_What is being asked_
Please edit every one of the rows below by swapping "Instruction" for "Goal" and leaving everything else as it is.
+-------+
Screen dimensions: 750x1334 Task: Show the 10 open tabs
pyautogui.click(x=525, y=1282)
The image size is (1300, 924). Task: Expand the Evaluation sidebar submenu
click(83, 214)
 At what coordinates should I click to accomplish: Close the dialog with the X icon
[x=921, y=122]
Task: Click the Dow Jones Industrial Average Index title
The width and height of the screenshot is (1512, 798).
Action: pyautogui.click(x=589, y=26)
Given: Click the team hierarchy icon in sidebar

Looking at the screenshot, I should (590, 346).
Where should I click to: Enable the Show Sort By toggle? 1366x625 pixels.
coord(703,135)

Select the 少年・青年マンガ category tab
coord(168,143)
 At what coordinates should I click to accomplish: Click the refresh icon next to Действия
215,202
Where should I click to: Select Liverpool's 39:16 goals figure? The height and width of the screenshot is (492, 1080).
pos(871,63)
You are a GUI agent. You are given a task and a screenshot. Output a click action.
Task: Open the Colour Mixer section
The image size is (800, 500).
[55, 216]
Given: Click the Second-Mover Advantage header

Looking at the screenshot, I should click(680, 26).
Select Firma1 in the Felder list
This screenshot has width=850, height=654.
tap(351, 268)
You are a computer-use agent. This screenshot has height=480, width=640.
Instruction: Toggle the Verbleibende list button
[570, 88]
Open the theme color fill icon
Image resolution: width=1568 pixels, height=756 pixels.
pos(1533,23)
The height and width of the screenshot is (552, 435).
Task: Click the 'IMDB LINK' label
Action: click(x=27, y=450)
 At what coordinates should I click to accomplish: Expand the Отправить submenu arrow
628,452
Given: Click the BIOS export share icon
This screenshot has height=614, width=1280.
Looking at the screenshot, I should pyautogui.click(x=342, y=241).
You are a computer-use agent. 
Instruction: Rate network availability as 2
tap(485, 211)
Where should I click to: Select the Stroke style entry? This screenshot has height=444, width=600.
+-------+
_Task answer_
Screen dimensions: 750x1334 Task: Show the 10 open tabs
pyautogui.click(x=525, y=1282)
The image size is (1300, 924). Task: Expand the Evaluation sidebar submenu
click(83, 214)
 At what coordinates should I click to accomplish: Close the dialog with the X icon
[x=921, y=122]
Task: Click the Dow Jones Industrial Average Index title
The width and height of the screenshot is (1512, 798).
Action: pyautogui.click(x=589, y=26)
Given: Click the team hierarchy icon in sidebar

Looking at the screenshot, I should (590, 346).
Where should I click to: Enable the Show Sort By toggle? 1366x625 pixels.
coord(703,135)

Select the 少年・青年マンガ category tab
coord(168,143)
 At what coordinates should I click to accomplish: Click the refresh icon next to Действия
215,202
Where should I click to: Select Liverpool's 39:16 goals figure? The height and width of the screenshot is (492, 1080).
pos(871,63)
You are a GUI agent. You are given a task and a screenshot. Output a click action.
Task: Open the Colour Mixer section
The image size is (800, 500).
[55, 216]
Given: Click the Second-Mover Advantage header

Looking at the screenshot, I should click(680, 26).
Select Firma1 in the Felder list
This screenshot has width=850, height=654.
tap(351, 268)
You are a computer-use agent. This screenshot has height=480, width=640.
Goal: Toggle the Verbleibende list button
[570, 88]
Open the theme color fill icon
Image resolution: width=1568 pixels, height=756 pixels.
pos(1533,23)
The height and width of the screenshot is (552, 435).
Task: Click the 'IMDB LINK' label
Action: click(x=27, y=450)
 At what coordinates should I click to accomplish: Expand the Отправить submenu arrow
628,452
Given: Click the BIOS export share icon
This screenshot has height=614, width=1280.
Looking at the screenshot, I should pyautogui.click(x=342, y=241).
You are a computer-use agent. 
Goal: Rate network availability as 2
tap(485, 211)
Where should I click to: Select the Stroke style entry? This screenshot has height=444, width=600.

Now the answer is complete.